Differential Diagnosis[edit | edit source]

Radicular syndrome/ Sciatica: a disorder with radiating pain in one or more lumbar or sacral dermatomes, and can be accompanied by phenomena associated with nerve root tension or neurological deficits.[2]

Diagnostic Procedures [edit | edit source]

Clinical evaluation:

  • X-rays: to identify the presence of a trauma or osteoarthritis and early signs of a tumor or an infection
  • EMG: useful in detecting radiculopathies but they have limited utility in the diagnosis. In patients with clinical suspicion of lumbosacral radiculopathy and normal MRI findings, EMG may help in diagnosing nerve root involvement in patients with otherwise unexplained leg pain.[10]
  • MRI: used to see if disc herniation and nerve root compression are present in patients with clinical suspicion of lumbosacral radiculopathy.[12]

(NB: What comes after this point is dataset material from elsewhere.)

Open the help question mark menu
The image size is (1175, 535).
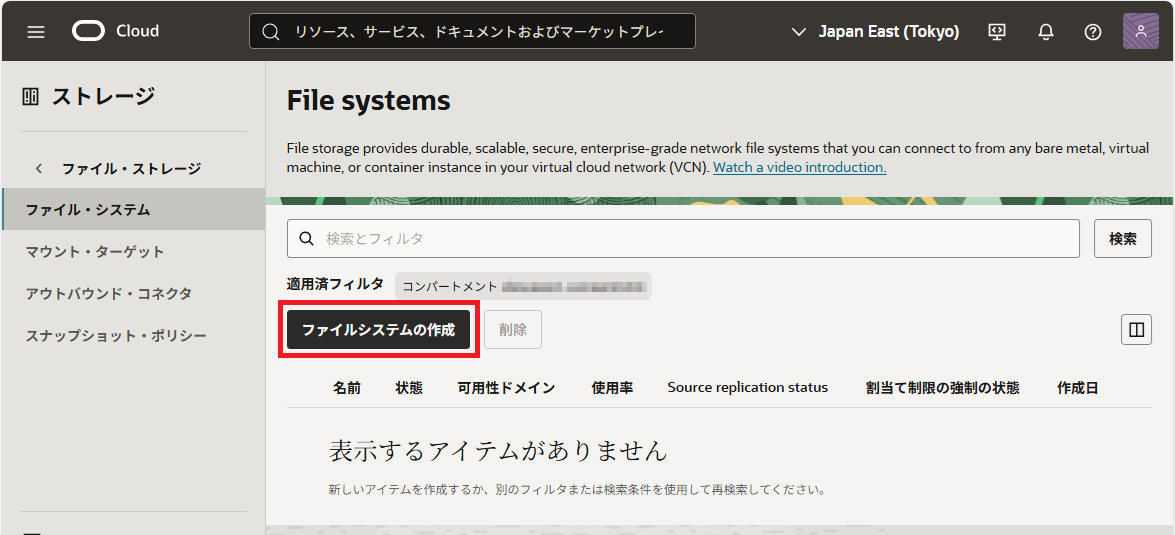1093,31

Outcome measures[edit | edit source]

  • Roland Morris Disability Questionnaire (RMDQ):
    The Roland Morris Disability Quenstionnaire assess changes in functional status after treatment in patients with low back pain. The Questionnaire is a widly used health status.[2][3]
  • Back Pain Functional Scale:
    A scale for self-report measure that evaluates functional ability in people with back pain.[4]
  • The Maine-Seattle Back Questionnaire: 
    A 12-item disability questionnaire for evaluating patients with lumbar sciatica or stenosis.[5] 
  • Fear Avoidance Belief Questionnaire (FABQ): this questionnaire is developed by Waddell to investigate fear-avoidance beliefs among LBP patients in the clinical setting.[7]
  • Oswestry Low Back Pain Disability Questionnaire:
    considered as ‘the golden standard’ to measure the permanent functional disability of the lower back. [2]
  • The Quebec back pain disability scale (QBPDS):
    used to measure the functional disability for patients with lower back pain. [3]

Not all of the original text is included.